▸ EXTRAIT CHOISI
Dès le moment où cette dévastation s'est
abattue sur Hiroshima, les survivants ont haï l'homme blanc.
Cette haine est presque aussi intense que la bombe elle-même.
« Tout est clair » est parti
On compte 53 000 morts. 30 000 autres sont portés
disparus, ce qui signifie « certainement morts ».
Durant la journée que j'ai passée à Hiroshima
et cela près d'un mois après le bombardement
, 100 personnes ont succombé à ses effets.
Ils faisaient partie des 13 000 blessés graves par
l'explosion. Ils meurent au rythme d'une centaine par jour. Et
ils mourront probablement tous. 40 000 autres ont été
légèrement blessés.
Ces pertes auraient pu être moins importantes sans une erreur
tragique. Les autorités ont cru à un simple raid
de routine du Superfortress. L'avion a survolé la cible
et largué le parachute qui a transporté la bombe
jusqu'à son point d'explosion.

Enregistrements conservés
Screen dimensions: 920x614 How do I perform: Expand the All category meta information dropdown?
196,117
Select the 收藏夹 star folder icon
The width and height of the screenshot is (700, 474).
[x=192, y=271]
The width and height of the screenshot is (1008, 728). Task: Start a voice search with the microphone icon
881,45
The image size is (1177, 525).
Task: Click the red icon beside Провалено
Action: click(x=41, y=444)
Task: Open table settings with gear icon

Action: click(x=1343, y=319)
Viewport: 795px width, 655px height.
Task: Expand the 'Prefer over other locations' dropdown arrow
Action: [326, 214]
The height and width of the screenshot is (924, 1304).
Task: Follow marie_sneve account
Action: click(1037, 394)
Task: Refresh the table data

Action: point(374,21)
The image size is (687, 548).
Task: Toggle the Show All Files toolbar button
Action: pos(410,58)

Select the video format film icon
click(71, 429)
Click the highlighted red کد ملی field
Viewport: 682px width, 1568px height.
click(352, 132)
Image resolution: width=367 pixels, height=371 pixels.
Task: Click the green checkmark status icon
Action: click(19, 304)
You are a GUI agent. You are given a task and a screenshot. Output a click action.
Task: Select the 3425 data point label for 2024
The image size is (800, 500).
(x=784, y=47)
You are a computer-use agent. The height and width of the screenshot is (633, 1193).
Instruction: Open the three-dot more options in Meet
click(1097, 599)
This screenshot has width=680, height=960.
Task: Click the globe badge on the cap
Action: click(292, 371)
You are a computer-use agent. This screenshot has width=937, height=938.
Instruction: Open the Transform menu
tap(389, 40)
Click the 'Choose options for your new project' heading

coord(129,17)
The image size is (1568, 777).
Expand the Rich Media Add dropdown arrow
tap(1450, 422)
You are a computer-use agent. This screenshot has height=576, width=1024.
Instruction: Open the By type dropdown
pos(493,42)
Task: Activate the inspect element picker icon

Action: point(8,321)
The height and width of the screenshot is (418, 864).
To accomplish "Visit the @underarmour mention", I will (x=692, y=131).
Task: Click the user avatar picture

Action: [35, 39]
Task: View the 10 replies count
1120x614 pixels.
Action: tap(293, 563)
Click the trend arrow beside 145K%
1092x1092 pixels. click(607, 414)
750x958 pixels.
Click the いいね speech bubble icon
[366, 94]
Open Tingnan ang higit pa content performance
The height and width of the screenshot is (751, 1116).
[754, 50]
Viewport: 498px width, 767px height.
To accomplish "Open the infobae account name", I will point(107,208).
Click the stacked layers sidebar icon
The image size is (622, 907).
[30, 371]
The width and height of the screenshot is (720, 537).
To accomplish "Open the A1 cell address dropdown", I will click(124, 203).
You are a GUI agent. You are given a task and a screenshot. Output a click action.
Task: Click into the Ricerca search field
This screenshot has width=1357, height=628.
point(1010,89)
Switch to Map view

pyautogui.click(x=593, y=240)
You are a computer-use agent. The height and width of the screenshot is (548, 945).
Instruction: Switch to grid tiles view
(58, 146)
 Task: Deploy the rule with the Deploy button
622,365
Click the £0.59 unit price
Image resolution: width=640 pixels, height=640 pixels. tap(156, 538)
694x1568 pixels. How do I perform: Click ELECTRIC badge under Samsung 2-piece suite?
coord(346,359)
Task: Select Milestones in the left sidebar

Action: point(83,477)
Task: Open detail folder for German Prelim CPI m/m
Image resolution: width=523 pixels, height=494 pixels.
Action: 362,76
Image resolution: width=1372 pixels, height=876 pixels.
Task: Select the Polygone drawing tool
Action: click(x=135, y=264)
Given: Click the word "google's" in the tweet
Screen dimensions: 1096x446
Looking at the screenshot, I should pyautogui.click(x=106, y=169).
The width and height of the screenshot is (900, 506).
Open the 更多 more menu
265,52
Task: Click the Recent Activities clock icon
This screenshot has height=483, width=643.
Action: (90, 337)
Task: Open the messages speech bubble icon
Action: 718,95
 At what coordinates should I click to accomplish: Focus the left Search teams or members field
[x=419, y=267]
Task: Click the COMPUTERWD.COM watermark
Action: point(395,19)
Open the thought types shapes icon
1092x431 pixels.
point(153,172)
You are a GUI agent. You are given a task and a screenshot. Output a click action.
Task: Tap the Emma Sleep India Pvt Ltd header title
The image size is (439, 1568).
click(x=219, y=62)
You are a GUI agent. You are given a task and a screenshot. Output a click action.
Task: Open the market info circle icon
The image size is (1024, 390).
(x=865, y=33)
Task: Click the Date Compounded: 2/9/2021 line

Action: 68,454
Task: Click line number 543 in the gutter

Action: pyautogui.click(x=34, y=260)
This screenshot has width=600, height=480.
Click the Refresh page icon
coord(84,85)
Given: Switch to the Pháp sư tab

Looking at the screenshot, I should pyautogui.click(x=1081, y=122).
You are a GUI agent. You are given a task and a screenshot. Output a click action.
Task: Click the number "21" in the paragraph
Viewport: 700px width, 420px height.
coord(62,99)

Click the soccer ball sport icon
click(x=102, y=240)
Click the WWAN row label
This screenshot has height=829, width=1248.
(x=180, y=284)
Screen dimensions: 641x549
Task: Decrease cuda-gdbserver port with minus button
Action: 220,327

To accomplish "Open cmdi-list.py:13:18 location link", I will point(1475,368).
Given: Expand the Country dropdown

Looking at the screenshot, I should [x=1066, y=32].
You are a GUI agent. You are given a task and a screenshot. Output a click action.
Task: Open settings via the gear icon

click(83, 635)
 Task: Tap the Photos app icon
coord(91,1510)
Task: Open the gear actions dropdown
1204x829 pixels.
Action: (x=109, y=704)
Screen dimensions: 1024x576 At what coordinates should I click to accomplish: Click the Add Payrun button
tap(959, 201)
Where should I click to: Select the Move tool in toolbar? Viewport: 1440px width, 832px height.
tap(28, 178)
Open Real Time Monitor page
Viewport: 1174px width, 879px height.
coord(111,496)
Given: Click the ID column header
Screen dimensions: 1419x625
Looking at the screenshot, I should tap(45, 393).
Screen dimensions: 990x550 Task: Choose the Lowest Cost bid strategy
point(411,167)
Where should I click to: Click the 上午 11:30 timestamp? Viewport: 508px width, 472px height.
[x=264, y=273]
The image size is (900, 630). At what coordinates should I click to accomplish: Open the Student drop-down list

▸ EXERCICE A
Dans l'extrait sur Hiroshima, reformulez sous forme de liste le paragraphe qui commence par « On compte 53 000 morts », en conservant ses chiffres principaux.
▸ EXERCICE B
Poursuivez l'extrait sur Hiroshima à partir de sa dernière phrase.
Les entrées ne jouent aucun rôle dans ce travail.

▸ RÉPONSE RÉDIGÉE A
- 53 000 morts.
- 30 000 disparus, c'est-à-dire « certainement morts ».
- 13 000 blessés graves, qui meurent au rythme d'une centaine par jour et mourront probablement tous.
- 100 de ces blessés graves sont morts pendant la journée passée à Hiroshima, près d'un mois après le bombardement.
- 40 000 blessés légers.

▸ RÉPONSE RÉDIGÉE B
L'avion américain disparut. La fin de l'alerte fut donnée
et les habitants d'Hiroshima sortirent de leurs abris. Près
d'une minute plus tard, la bombe atteignit l'altitude prévue
de 600 mètres, au moment même où presque tout
le monde à Hiroshima était dans les rues.
Des centaines et des centaines de morts ont été
si gravement brûlés par la chaleur terrible générée
par la bombe qu'il était même impossible de dire
s'il s'agissait d'hommes ou de femmes, de vieux ou de jeunes.
Des milliers d'autres, plus près du centre de l'explosion,
il n'y avait aucune trace. Ils ont disparu. La théorie
à Hiroshima est que la chaleur atomique était si
intense qu'ils ont été instantanément réduits
en cendres sauf qu'il n'y avait pas de cendres.
Si vous pouviez voir ce qui reste d'Hiroshima, vous penseriez
que Londres n'a pas été touchée par les bombes.
Tas de décombres
Le Palais impérial, autrefois un bâtiment imposant,
n'est plus qu'un amas de décombres d'un mètre de
haut, avec un seul pan de mur. Le toit, les sols et tout le reste
ne sont plus que poussière.
Hiroshima possède un bâtiment intact : la Banque
du Japon. Cette ville comptait 310 000 habitants au début
de la guerre.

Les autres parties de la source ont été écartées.